## DATA LISTING

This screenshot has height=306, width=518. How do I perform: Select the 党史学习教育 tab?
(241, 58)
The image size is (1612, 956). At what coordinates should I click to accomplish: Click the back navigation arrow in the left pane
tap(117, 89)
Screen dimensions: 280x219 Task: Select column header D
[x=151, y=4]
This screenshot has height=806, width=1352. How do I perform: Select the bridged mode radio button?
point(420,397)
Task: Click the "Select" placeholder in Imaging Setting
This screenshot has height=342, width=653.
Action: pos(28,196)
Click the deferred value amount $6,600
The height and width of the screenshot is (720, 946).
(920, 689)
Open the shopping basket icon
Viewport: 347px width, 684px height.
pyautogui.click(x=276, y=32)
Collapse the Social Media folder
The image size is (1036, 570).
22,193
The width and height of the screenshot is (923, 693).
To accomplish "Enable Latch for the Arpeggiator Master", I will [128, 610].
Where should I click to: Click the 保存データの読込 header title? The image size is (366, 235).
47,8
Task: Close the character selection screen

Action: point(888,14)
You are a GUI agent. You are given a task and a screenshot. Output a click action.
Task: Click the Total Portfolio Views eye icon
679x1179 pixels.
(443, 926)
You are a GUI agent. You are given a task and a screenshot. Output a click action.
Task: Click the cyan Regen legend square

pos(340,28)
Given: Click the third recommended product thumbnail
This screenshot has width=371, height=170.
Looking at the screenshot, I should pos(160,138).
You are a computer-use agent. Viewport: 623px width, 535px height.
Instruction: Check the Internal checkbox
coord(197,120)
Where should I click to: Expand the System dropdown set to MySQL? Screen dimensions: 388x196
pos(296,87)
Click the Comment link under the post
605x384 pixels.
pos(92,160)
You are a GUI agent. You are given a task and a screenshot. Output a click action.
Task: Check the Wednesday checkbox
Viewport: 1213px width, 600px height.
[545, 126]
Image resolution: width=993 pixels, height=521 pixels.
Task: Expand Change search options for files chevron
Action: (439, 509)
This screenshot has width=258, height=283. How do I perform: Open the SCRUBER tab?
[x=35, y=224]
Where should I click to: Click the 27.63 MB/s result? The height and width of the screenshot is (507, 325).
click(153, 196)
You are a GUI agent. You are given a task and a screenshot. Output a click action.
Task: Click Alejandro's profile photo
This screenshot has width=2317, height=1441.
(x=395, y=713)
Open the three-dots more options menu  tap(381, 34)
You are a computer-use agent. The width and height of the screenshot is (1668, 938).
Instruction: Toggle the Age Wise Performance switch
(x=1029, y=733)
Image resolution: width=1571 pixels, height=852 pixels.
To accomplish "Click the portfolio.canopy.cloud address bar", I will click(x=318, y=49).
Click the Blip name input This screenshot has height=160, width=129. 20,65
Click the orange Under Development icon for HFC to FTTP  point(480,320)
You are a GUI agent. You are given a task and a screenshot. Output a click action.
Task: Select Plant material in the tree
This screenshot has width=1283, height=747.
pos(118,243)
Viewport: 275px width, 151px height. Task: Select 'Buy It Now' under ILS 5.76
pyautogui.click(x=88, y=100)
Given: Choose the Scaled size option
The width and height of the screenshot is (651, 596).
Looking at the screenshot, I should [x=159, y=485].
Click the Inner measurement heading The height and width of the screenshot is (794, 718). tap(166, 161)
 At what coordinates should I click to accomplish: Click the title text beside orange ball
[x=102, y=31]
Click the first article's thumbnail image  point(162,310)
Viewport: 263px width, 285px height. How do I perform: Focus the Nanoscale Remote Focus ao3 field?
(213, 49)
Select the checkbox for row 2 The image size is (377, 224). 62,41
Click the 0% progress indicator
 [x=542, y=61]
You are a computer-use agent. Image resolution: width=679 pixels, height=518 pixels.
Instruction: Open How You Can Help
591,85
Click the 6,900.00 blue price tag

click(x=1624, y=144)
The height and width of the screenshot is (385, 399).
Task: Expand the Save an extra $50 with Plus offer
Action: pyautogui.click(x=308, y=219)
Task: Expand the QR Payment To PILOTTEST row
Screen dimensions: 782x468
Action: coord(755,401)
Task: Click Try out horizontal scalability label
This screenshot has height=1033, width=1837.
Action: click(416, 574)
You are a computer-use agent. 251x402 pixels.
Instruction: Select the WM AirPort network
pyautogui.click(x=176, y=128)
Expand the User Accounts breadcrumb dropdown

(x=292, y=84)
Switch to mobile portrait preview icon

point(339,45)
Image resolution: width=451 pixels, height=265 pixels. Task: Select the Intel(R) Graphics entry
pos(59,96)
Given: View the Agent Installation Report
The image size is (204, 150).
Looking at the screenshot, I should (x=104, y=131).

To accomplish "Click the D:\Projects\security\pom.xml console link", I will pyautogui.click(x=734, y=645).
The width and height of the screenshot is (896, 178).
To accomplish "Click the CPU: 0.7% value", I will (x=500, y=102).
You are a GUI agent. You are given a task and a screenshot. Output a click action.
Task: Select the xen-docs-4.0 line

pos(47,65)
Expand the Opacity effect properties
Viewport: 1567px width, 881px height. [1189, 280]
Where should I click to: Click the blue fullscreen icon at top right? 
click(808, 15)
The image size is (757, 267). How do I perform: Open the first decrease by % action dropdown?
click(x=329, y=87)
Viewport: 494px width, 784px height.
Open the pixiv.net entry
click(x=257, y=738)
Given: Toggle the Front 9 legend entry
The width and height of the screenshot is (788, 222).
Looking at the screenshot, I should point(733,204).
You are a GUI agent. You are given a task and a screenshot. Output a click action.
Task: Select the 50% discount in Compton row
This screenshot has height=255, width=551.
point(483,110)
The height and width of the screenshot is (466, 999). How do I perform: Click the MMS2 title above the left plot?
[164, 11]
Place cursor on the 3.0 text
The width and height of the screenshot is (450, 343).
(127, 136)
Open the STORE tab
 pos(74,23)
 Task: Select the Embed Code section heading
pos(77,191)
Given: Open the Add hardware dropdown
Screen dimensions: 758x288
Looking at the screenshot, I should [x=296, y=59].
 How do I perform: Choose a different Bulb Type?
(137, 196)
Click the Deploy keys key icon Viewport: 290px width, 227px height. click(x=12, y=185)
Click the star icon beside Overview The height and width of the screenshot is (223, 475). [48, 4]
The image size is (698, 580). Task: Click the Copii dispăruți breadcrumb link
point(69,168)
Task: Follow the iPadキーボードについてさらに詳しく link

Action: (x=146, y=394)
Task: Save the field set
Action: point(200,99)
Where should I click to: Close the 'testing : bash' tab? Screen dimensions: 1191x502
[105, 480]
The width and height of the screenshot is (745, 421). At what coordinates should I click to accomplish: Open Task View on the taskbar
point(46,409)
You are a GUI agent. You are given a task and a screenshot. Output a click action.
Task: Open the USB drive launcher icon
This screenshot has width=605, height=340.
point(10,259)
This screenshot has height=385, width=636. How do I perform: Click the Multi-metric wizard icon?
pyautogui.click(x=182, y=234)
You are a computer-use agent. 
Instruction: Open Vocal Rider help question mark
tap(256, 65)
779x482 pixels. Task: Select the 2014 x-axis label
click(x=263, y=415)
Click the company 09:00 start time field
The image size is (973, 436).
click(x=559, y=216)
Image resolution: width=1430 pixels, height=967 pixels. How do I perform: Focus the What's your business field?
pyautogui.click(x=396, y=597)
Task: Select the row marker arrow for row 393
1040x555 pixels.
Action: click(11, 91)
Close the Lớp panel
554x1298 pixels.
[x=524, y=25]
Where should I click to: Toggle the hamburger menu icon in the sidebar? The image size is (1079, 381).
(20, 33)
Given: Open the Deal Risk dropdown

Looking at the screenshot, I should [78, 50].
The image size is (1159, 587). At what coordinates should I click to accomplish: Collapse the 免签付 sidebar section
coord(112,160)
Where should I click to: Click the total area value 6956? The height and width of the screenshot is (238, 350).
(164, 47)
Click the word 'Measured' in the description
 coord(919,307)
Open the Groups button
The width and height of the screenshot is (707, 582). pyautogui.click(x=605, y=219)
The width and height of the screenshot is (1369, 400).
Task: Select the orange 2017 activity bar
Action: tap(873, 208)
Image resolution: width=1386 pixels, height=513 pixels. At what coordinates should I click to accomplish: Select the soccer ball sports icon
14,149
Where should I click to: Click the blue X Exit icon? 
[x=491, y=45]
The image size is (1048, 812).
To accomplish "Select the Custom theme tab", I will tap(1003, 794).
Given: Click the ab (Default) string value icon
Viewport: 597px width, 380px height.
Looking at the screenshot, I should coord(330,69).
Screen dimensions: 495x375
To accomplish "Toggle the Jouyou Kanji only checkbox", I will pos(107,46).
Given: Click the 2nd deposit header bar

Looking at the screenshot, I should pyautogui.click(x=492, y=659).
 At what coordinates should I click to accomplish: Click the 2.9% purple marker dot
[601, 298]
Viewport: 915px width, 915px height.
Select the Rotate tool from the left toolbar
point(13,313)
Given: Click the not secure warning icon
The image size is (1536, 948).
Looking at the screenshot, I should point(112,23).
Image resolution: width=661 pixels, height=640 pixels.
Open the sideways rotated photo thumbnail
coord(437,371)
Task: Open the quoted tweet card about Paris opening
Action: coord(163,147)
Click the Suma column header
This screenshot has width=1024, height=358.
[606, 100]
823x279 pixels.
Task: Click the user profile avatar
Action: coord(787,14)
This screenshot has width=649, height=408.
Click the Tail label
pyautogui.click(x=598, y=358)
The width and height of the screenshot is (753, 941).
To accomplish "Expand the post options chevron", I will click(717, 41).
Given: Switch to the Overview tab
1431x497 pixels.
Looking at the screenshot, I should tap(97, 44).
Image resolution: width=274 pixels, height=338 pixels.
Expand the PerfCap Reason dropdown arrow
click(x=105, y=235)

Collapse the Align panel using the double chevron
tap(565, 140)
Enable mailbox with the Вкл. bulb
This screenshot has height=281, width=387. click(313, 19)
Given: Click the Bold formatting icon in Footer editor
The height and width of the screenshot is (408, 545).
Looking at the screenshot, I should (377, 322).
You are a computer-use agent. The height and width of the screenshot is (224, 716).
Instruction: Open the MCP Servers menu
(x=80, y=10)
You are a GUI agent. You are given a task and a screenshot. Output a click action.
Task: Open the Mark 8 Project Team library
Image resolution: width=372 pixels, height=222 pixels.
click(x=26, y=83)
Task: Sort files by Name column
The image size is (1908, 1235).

## PROMPT
Please render the entries from the first line through the line holding "Action: pos(28,196)", inclusive, as a JSON list of strings, one string per line, with blank lines left out.

## SOLUTION TO THIS TASK
[
  "This screenshot has height=306, width=518. How do I perform: Select the 党史学习教育 tab?",
  "(241, 58)",
  "The image size is (1612, 956). At what coordinates should I click to accomplish: Click the back navigation arrow in the left pane",
  "tap(117, 89)",
  "Screen dimensions: 280x219 Task: Select column header D",
  "[x=151, y=4]",
  "This screenshot has height=806, width=1352. How do I perform: Select the bridged mode radio button?",
  "point(420,397)",
  "Task: Click the \"Select\" placeholder in Imaging Setting",
  "This screenshot has height=342, width=653.",
  "Action: pos(28,196)"
]